Snow is only positive under extremely rarefied, specific conditions; it's very unlikely that all of these conditions will occur simultaneously. Here are those conditions:
1) You are at home.
2) You are possessed of an unobstructed view by which you might, palms on chin, contemplate thousands of snowflakes tumbling to Earth for an extended period of time.
3) You are feeling hale and hearty.
4) There is plenty of food at hand, and stuff you want to read or watch on television.
5) You do not have to leave your domicile, or really want to.
6) There is adequate heat available.
7) You are not working from home.
8) You are not worried about anything.
9) You are not mildly depressed.
Unless you are seven years old, these stars will not align for you; no one reading this article is under the age of 15, so, you know what? Fuck snow, seriously.
Snow is fun for about five minutes, then I'm over it. For those five minutes I'm stunned silent by the miracle of freeze-dried precipitation, then it's on to some other distraction or problem until I have to go outside. It snowed up here the other day for a good long while, kind of leveled off, and then turned to rain. All of this coincided with an all-encompassing personal exhaustion, body aches, and an upset stomach, which may have curdled my fascination for this change in the weather, which came bundled with cuttingly low temperatures.
Snow is neat to look at, but not to trudge through, as I did when I wandered downtown at lunch to grab some essentials at CVS because unless there was some emergency there was no way I was cleaning off my car (since moving back north I haven't acquired a scraper). It's hard to see, which has the effect of rolling back whatever pedestrians achieve via wintry weather because what's forcing drivers to check their speed is forcing you to check yours. There is a definite pedestrian-walking-in-snow-humor, though, which is where everyone is squinting and stiff and pinched, moving a measured swiftness but gingerly, too, because nobody wants to be out there longer than they have to but nobody wants to fall and break a hip, either; I found this amusing until I realized that I probably looked the same way to everyone I was passing. From a middle distance, snow makes everybody look like a hobo, desperate and hunched.

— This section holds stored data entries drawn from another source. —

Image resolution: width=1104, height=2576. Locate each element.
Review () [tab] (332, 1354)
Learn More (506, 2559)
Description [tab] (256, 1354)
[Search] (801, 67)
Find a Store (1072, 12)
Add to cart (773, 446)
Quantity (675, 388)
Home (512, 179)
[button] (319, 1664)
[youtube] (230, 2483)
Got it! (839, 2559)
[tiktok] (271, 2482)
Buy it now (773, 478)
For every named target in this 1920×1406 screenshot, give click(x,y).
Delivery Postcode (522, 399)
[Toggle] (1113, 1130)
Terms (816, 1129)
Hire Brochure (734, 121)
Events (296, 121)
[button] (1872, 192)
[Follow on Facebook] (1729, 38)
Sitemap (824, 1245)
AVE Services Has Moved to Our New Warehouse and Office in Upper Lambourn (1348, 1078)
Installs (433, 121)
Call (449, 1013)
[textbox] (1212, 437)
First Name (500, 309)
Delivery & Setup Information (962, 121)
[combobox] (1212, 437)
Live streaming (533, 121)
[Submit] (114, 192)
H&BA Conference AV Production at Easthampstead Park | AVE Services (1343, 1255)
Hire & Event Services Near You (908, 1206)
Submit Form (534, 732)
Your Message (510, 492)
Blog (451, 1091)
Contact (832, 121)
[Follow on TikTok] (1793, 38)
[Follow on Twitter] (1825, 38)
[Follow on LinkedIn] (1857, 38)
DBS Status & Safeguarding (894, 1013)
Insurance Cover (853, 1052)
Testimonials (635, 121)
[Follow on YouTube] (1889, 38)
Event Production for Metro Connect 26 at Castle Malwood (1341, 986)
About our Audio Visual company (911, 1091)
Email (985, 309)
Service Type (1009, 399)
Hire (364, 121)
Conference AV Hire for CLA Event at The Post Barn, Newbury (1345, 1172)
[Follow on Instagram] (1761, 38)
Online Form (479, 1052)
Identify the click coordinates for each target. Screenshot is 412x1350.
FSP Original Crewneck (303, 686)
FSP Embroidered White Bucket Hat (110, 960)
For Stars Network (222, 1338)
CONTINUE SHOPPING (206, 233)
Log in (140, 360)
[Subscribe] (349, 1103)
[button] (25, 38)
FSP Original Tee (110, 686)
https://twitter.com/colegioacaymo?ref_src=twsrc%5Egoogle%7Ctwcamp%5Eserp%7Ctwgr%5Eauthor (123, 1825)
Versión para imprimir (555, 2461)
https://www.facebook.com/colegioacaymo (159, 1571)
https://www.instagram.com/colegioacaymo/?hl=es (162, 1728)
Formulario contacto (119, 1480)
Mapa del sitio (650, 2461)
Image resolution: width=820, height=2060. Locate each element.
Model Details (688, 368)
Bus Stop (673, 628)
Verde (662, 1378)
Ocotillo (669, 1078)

A couple of hours later, the rain showed up, transforming the act of going anywhere from a cautious novelty into an act of fool-heartiness, because of how insanely cold it was. Hulking dump trucks spilled salt all over the side streets, and rain turned that fresh, powder snow into gross gray puddles of sludge. Perhaps my loathing of snow is tied, in part, to the realization that eventually it will disappear, in some cases far more quickly than in others, leaving behind a messy reminder of the purity and promise it seemed to carry with it, at first. A lot like so much of life.